Try it:
For the material that follows, state the number of lines where "computer" occurs, and add nothing.

Records shown:

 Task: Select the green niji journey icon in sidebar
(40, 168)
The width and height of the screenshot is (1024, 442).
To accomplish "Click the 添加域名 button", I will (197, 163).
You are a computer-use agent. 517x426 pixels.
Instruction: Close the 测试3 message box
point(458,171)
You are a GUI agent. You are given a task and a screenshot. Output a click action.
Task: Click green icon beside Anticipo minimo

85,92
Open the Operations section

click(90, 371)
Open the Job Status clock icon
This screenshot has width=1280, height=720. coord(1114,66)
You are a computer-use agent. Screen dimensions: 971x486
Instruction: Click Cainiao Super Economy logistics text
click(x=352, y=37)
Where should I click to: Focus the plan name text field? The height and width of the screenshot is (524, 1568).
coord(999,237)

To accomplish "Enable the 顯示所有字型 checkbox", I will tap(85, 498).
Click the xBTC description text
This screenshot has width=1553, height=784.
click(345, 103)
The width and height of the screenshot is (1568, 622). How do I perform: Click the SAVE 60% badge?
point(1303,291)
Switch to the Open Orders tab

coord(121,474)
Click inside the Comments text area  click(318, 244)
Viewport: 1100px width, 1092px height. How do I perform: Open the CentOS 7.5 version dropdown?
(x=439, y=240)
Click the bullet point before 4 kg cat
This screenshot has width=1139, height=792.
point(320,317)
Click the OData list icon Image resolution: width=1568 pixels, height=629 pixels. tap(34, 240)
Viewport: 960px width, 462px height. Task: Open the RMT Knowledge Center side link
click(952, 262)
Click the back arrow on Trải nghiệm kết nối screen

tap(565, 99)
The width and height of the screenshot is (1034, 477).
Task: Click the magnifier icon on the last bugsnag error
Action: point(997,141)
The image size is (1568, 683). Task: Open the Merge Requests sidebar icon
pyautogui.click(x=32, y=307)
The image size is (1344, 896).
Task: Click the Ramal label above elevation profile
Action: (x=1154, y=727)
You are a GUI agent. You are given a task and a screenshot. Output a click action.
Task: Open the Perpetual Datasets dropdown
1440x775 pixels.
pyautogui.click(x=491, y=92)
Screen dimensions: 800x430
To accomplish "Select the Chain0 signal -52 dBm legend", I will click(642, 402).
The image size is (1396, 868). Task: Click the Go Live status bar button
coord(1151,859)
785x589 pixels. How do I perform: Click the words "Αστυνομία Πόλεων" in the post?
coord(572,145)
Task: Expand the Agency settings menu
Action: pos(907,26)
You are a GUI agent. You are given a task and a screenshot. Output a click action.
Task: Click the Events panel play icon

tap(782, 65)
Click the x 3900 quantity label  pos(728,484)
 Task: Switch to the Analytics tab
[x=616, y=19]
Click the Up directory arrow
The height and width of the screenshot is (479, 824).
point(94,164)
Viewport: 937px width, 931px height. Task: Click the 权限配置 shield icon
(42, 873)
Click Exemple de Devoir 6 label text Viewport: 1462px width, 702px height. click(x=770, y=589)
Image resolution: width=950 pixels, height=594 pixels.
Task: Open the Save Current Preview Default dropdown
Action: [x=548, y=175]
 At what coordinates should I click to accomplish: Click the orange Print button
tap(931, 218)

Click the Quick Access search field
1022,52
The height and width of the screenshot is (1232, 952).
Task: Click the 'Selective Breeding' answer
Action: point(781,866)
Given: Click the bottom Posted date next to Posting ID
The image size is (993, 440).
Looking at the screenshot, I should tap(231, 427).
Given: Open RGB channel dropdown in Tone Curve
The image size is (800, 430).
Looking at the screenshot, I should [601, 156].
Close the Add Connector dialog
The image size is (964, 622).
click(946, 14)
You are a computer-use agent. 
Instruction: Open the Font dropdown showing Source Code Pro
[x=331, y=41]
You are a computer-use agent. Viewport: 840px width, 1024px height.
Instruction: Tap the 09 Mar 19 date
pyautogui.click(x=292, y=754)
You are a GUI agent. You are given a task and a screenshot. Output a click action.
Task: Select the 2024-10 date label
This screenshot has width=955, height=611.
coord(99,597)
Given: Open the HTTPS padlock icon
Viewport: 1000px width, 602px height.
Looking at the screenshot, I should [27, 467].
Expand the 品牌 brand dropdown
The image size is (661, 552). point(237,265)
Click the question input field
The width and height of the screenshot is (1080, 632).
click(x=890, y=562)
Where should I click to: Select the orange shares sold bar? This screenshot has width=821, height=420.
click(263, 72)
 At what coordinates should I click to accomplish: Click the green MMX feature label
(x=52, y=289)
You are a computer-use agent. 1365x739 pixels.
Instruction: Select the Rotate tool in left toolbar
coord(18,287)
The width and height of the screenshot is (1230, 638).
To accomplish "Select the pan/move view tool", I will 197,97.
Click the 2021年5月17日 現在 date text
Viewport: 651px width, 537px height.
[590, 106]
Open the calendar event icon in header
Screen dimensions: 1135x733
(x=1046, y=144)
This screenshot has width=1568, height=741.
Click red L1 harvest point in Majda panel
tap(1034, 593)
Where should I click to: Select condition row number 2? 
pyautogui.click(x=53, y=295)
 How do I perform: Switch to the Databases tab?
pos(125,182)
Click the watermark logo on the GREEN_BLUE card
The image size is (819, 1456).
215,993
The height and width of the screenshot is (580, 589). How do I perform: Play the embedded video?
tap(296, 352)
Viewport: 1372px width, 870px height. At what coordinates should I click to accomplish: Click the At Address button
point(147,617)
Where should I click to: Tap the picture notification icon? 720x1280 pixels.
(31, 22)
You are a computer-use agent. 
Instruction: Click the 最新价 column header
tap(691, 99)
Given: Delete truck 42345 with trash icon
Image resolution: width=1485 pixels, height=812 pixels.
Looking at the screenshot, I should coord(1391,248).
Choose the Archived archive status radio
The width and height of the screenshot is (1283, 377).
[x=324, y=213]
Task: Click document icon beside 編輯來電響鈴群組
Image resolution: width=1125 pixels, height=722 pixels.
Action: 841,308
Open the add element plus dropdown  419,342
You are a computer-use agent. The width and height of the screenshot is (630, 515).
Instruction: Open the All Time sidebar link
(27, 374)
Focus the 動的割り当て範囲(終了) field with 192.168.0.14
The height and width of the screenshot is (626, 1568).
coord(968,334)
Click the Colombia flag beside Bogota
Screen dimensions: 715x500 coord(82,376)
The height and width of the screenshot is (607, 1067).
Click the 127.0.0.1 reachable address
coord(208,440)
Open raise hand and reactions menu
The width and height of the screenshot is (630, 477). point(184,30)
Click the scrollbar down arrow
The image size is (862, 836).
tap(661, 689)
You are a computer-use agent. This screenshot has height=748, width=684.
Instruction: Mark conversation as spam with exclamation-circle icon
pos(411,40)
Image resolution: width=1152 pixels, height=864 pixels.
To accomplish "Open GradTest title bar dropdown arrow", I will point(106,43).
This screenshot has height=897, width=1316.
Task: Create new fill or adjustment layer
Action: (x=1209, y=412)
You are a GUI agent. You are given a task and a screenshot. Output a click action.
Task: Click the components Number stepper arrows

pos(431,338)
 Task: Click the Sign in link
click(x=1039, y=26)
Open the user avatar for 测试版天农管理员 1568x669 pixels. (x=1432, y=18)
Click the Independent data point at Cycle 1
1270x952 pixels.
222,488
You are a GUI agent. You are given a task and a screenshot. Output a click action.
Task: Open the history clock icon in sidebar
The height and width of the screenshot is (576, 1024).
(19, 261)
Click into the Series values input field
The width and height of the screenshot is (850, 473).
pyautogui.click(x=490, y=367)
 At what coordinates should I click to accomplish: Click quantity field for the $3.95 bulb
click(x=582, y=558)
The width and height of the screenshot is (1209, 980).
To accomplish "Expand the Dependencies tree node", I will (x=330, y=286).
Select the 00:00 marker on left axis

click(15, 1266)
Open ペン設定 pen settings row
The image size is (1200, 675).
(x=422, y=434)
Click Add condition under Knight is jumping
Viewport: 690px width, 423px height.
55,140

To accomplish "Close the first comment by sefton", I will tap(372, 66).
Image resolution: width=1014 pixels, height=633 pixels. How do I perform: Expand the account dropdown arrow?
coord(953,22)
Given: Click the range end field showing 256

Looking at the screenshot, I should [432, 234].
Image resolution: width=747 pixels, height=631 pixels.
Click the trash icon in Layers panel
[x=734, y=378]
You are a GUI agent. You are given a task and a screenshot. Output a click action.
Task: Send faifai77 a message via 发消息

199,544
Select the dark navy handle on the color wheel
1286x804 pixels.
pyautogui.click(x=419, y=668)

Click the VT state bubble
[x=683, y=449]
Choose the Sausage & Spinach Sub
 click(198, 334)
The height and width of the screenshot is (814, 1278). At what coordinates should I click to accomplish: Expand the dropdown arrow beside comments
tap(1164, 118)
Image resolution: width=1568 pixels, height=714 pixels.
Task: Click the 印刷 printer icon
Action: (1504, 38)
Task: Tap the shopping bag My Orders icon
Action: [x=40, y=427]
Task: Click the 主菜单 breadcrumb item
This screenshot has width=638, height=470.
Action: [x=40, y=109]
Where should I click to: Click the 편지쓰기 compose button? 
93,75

Response to this exercise:
8